邵駿璁冷冷的哼了一聲,罵道:“藏鋒也真是夠無能的,能讓那老混蛋從京城跑出去那麼遠。”

“少將軍說的是。藏鋒這會兒已經在議事廳外邊跪了三個時辰了。”藏銳說着,悄悄地看邵駿璁的臉色。

邵駿璁的嘴角依然帶着冷笑,卻不說話。藏銳看他臉上難以捉摸的神情也不敢再多說。

回到王府,韓鈞已經急匆匆的迎出門來。

其實韓鈞對顏文臻本來沒有多深的感情,顏文臻出了事兒他也並不是非救不可,可是既然已經出手,如今卻又是這麼被動的局面,堂堂皇室子弟竟然被一個紈絝子弟給壓了一頭,這口氣就咽不下去。
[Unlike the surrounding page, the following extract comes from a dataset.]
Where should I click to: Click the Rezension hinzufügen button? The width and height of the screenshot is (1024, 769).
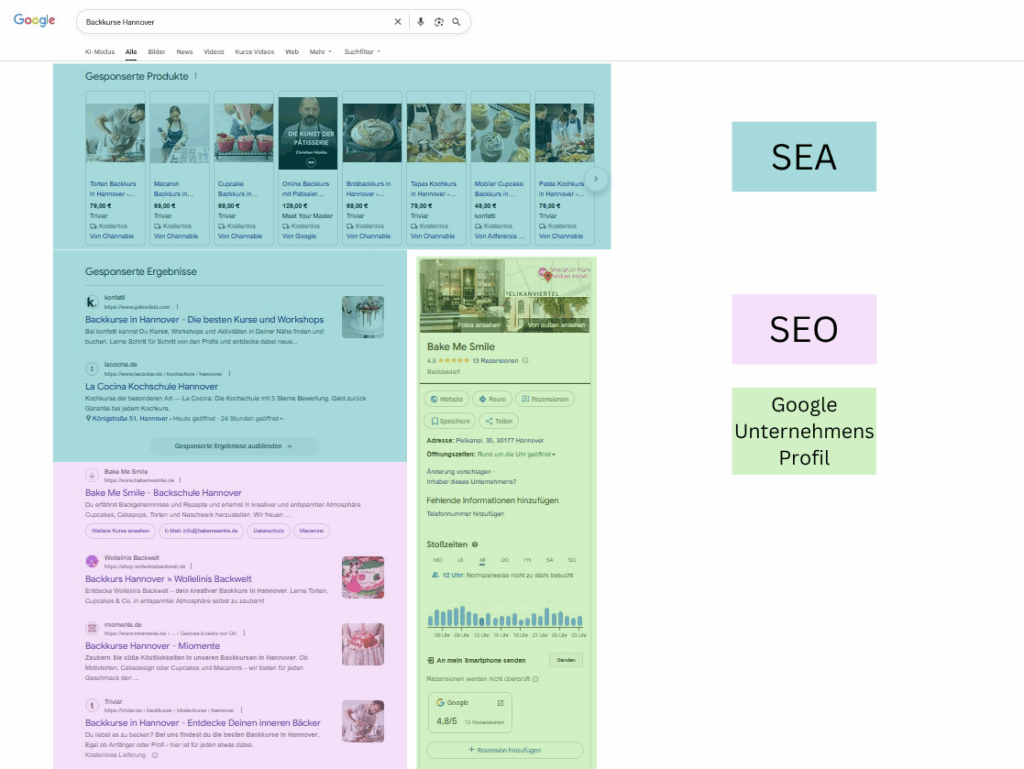coord(505,750)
而後來這段日子他也再回牢房去探望過顏文臻,此時的顏文臻已經心平氣和開始整理被她燒掉的葉氏菜譜,對生死之事已經不那麼在乎,好像隨時都準備着去服刑受死的樣子着實打動了韓鈞。

如今的韓鈞是必須一定全力以赴要救顏文臻出苦海的,沒什麼理由,就因爲這樣的女子世間難有,若是她就這樣死了或者一直呆在牢房裡被囚禁,這世上便再無公道可言了。

“大哥!”韓鈞迎上來急急地嘆道,“你可算是回來了。”

邵駿璁看了一眼跪在院子裡的藏鋒,皺眉道:“屋裡說去。”

“好。”韓鈞緊跟着邵駿璁進屋,又焦急的說道:“西南的事情怎麼樣了?皇上對你這趟差事還滿意嗎?”
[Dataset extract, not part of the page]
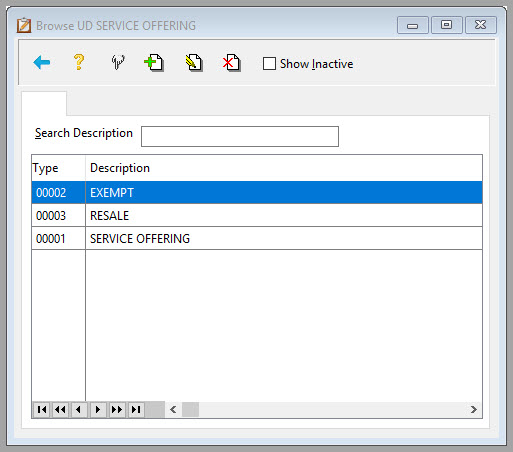Go to next record arrow
The width and height of the screenshot is (513, 452).
[98, 409]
“我有一件事情要告訴你,你肯能會更有興趣。”邵駿璁接過丫鬟遞上來的茶,擺手命旁邊服侍的人都退出去。

韓鈞猜不透邵駿璁說的是什麼事,也沒那個心思去猜,因問:“是什麼事兒?大哥不要再賣關子了。”

“我無意間查到了白家藥行在西南丟的那匹價值二十幾萬銀子的珍稀藥材跟京城的某位高官有關,是這人指使水匪去搶了那批藥材,並轉手又賺了一大筆銀子。”

“這跟我有什麼關係啊?”韓鈞搖頭道。

邵駿璁輕笑道:“難道你不想知道這個人是誰嗎?”

“是誰?”韓鈞下意識的問了一句之後,眼前忽然一亮:“邵……”

“這件事情我沒跟陛下說,我想你可以用這件事爲條件去找邵雋文談談。讓他主動放手。”邵駿璁淡笑道。

韓鈞脖子一梗,氣憤的說道:“我爲什麼要跟他談?我們乾脆把這事兒告訴皇上,讓皇上抄了他們邵家,看他還能這樣囂張不能!